TEXTE RETENU:

◆ ◆ ◆ ◆ ◆

Les centres commerciaux… ces lieux de convergence de marchandises particulièrement variées et bien organisés en rayons, types, et même parfois saisons, font de plus en plus partie du quotidien des africains. Mais encore, les grandes enseignes spécialisées n’hésitent plus à installer leurs grandes surfaces, super et hypermarchés sur les territoires africains, où le niveau de vie ne cesse de croître.
L’émergence d’une classe moyenne active, la cible idéale
Les pays africains à forte densité de population voient émerger, depuis la dernière décennie, une classe moyenne active aux goûts bien affirmés. Leurs habitudes de consommation s’occidentalisent un peu plus, et ceci est bien visible dans leurs interactions au quotidien, notamment sur les réseaux sociaux.
Passer du temps dans un supermarché, qui se transforme progressivement en un lieu de plaisance, devient aussi un signe d’appartenance à une certaine classe. Outre les “avantages” qu’offrent ces structures par rapport aux marchés traditionnels : sécurité, propreté, heures de fermeture tardives, etc. Ces derniers veulent également jouer sur la fibre “locale” en proposant des produits réalisés et collectés sur place, affirmant des collaborations avec des producteurs locaux.
Est-ce pour autant que les “petits commerçants” sont en difficulté ?
Les centres commerciaux : une question de culture
Il faut dire que sur le plan culturel, les centres commerciaux ne sont pas “une grande tradition” africaine. On a l’habitude du marché dit “traditionnel”.
Les personnes d’une certaine génération n’ont pas pour réflexe de se tourner vers les centres commerciaux pour faire des achats. Les habitudes avec les “asso” et “tantie”, les “amies” commerçantes du marché et les boutiquiers du coin de la rue avec qui on se “chamaille” volontiers pour un doigt de plantain ou pour un problème de petite monnaie et avec qui on rigole la seconde d’après, c’est quelque chose dont on ne se détache pas aussi “facilement”, surtout quand on sait qu’on peut repartir avec la marchandise même si on se retrouve à court d’argent, pour venir payer le lendemain ou quelques jours plus tard.

◆ ◆ ◆ ◆ ◆

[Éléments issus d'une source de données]
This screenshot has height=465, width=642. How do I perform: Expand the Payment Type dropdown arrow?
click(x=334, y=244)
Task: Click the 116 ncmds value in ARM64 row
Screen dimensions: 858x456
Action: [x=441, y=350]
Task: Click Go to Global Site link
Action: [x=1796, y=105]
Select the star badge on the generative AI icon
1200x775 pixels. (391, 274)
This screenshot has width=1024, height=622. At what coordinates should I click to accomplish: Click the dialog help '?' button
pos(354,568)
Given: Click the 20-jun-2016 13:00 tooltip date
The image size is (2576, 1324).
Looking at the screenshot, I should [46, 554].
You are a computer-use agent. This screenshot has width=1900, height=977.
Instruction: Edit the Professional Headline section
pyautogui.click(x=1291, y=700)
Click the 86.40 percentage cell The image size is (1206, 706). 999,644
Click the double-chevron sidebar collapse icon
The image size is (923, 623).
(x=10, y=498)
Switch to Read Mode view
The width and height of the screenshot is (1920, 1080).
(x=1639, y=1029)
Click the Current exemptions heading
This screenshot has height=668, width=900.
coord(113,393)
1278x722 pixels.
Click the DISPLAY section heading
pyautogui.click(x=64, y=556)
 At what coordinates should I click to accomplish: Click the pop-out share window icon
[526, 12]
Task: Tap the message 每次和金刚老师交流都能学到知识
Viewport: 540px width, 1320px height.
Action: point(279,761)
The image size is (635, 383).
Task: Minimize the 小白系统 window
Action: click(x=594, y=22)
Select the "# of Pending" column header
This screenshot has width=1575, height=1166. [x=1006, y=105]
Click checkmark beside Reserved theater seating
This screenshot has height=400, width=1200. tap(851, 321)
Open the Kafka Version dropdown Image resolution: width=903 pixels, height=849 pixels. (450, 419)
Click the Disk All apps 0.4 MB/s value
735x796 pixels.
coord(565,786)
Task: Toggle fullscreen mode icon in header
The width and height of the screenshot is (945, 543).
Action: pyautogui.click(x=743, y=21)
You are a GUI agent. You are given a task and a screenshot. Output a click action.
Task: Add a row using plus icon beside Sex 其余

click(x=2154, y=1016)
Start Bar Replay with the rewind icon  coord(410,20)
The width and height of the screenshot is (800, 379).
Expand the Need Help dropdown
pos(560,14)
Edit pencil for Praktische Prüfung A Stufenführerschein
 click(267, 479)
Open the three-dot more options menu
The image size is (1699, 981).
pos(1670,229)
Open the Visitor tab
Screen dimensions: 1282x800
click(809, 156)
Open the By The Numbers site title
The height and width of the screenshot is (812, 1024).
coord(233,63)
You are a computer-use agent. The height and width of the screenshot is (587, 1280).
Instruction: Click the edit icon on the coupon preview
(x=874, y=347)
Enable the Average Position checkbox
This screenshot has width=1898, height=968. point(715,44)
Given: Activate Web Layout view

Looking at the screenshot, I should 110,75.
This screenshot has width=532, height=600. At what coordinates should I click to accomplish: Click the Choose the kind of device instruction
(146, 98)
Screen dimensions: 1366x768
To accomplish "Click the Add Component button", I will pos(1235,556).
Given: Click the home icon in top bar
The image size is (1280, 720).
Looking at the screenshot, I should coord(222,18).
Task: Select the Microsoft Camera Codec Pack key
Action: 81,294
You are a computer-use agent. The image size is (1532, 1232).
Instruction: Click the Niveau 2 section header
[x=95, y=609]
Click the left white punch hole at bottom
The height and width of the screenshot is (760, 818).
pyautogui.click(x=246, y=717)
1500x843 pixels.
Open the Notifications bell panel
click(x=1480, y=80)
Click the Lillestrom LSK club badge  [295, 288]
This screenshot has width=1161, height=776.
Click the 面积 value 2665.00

◆ ◆ ◆ ◆ ◆

TÂCHES À RÉALISER:
(a) Relevez les avantages des supermarchés par rapport aux marchés traditionnels que cite le texte sur les centres commerciaux en Afrique.
(b) Réécrivez le passage du texte sur les centres commerciaux en Afrique qui va de « Les centres commerciaux : une » à « jours plus tard. », en substituant « épiciers » à « boutiquiers ».
(c) Poursuivez, s'il vous plaît, le texte sur les centres commerciaux en Afrique à partir de l'endroit où il s'arrête.

RÉSULTATS PAR TÂCHE:
(a)
- la sécurité
- la propreté
- les heures de fermeture tardives

(b)
Les centres commerciaux : une question de culture
Il faut dire que sur le plan culturel, les centres commerciaux ne sont pas “une grande tradition” africaine. On a l’habitude du marché dit “traditionnel”.
Les personnes d’une certaine génération n’ont pas pour réflexe de se tourner vers les centres commerciaux pour faire des achats. Les habitudes avec les “asso” et “tantie”, les “amies” commerçantes du marché et les épiciers du coin de la rue avec qui on se “chamaille” volontiers pour un doigt de plantain ou pour un problème de petite monnaie et avec qui on rigole la seconde d’après, c’est quelque chose dont on ne se détache pas aussi “facilement”, surtout quand on sait qu’on peut repartir avec la marchandise même si on se retrouve à court d’argent, pour venir payer le lendemain ou quelques jours plus tard.

(c)
Cette chaleur et ces interactions ne sont pas des éléments qu’on retrouve aussi “naturellement” dans ces centres commerciaux où les prix sont non négociables et qui ont, dans l’esprit de beaucoup, l’image de lieux inaccessibles et réservés à une certaine classe d’individus. Les centres commerciaux gagneraient-ils à travailler la perception que “la masse” semble avoir d’eux ? Il faut savoir que malgré leur présence de plus en plus forte, les petits commerçants semblent toujours avoir leur place bien établie.
Les petits commerçants : top of mind ?
L’être humain, par essence, a horreur du changement. On a facilement pour réflexe de s’adresser au petit commerçant du coin pour faire un achat qu’aller forcément au supermarché, même si ces derniers travaillent leur proximité en multipliant les espaces pour assurer un maillage du territoire efficace. En observant ce qui se fait de manière empirique, chacun de ces acteurs semble avoir sa place. On va au supermarché pour acquérir certains produits spécifiques qui ne sont pas toujours dans les rayons des petits commerçants : gels douche, vins, etc. Chaque acteur comble des besoins que l’autre n’intègre pas toujours dans son offre.
Les centres commerciaux ne sont pas forcément la destination première pour les produits de consommation courante, quand bien même ils pratiqueraient des prix concurrentiels.
Si les nouvelles habitudes de consommation s’installent progressivement dans le mindset des africains (les centres commerciaux constituent, dans l’esprit et dans la pratique, quelque chose d’importé), il n’en demeure pas moins que les petits commerçants font partie du quotidien de l’individu moyen et offrent une expérience humaine qu’il est probablement impossible de reproduire en centres commerciaux. Qui s’en passera ?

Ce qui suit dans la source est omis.